From the listing below, retype exactly the line holding "This screenshot has height=433, width=650.", the line holding "Click the After spacing input field", and the lines between them; skip everything else.

Dataset -
--- START ---

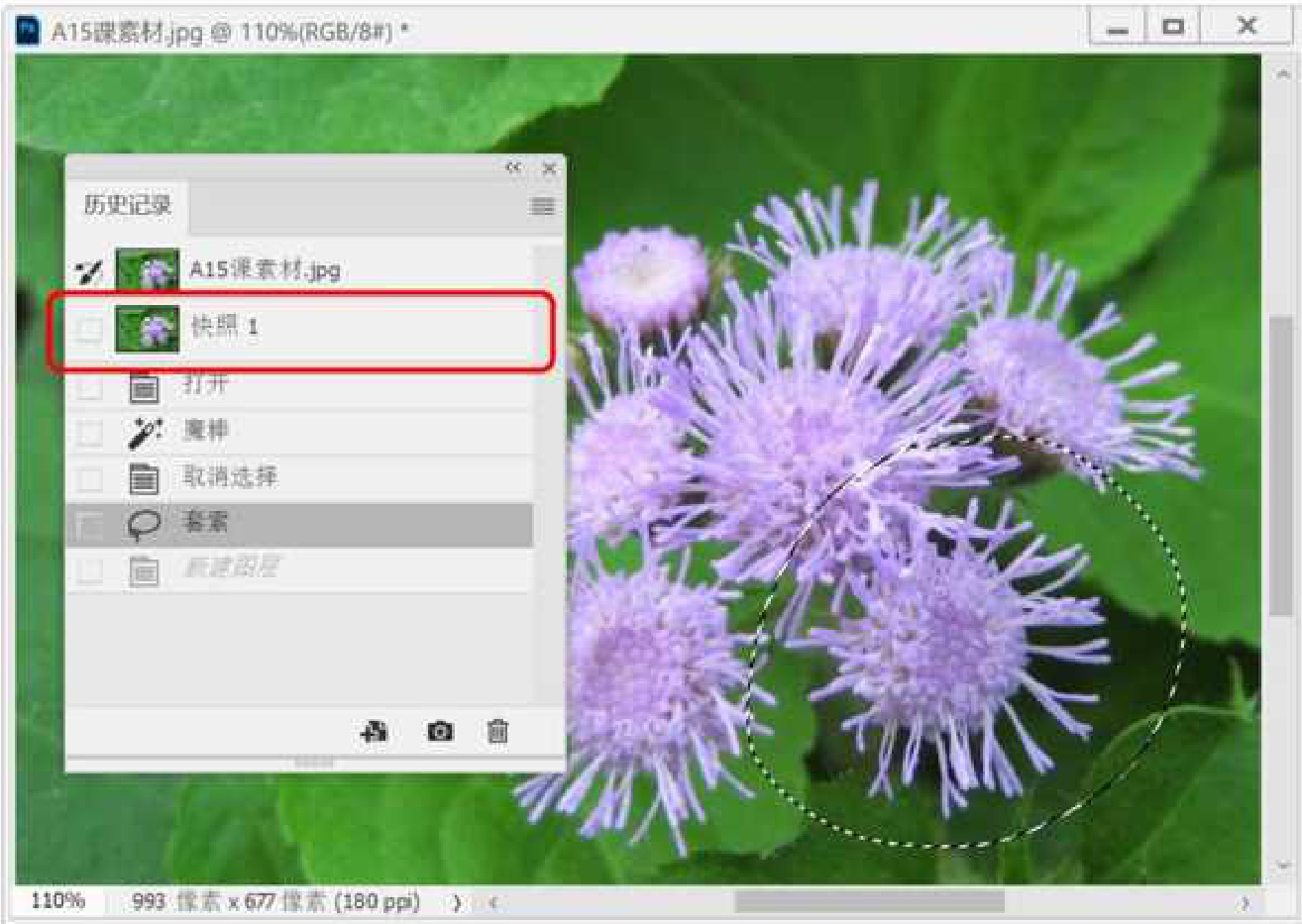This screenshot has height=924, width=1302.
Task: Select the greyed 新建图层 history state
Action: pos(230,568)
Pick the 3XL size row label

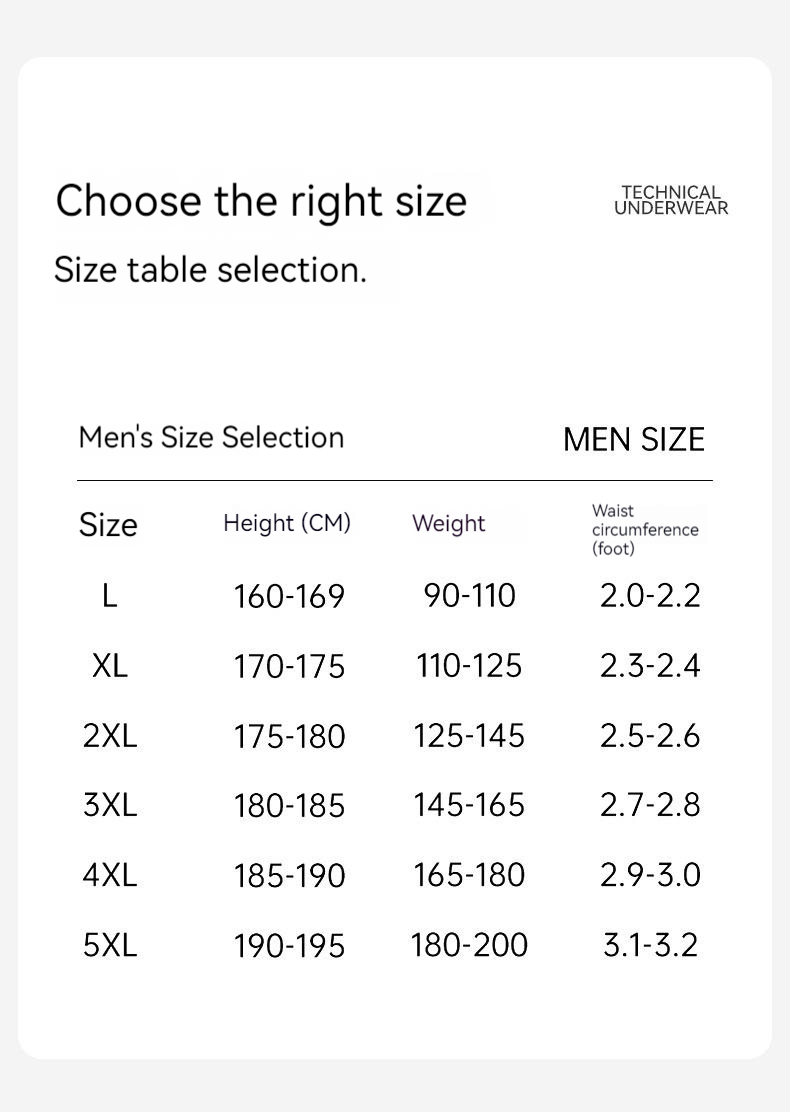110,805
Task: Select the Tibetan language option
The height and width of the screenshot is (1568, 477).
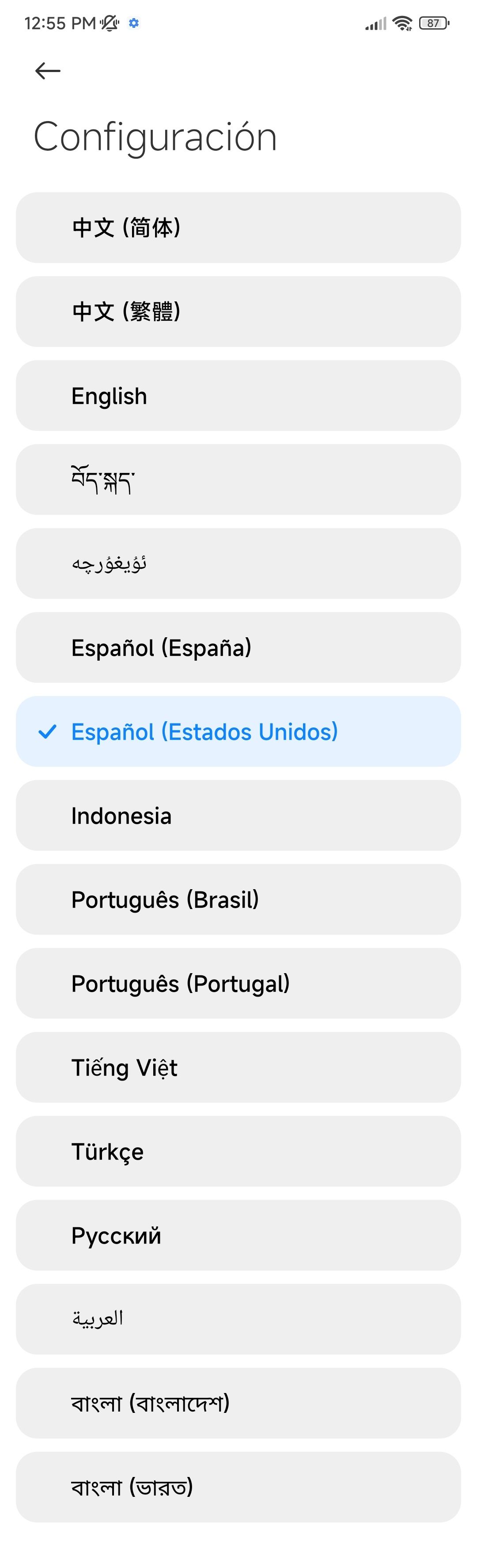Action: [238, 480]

--- END ---
--- START ---

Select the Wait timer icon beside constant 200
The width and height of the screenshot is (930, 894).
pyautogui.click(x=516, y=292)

--- END ---
--- START ---

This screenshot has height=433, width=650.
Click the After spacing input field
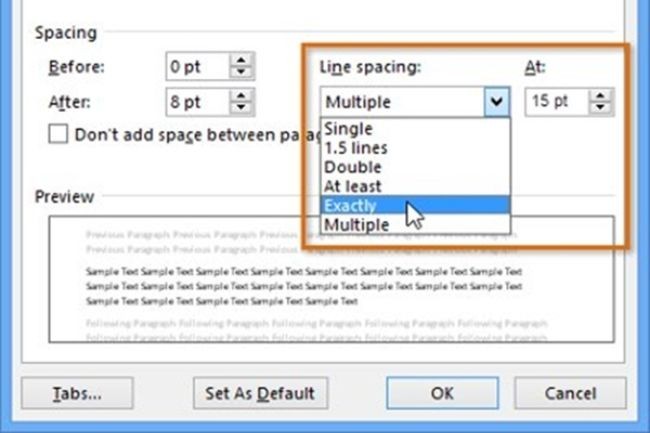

--- END ---

Exercise solution -
This screenshot has height=433, width=650.
Click the After spacing input field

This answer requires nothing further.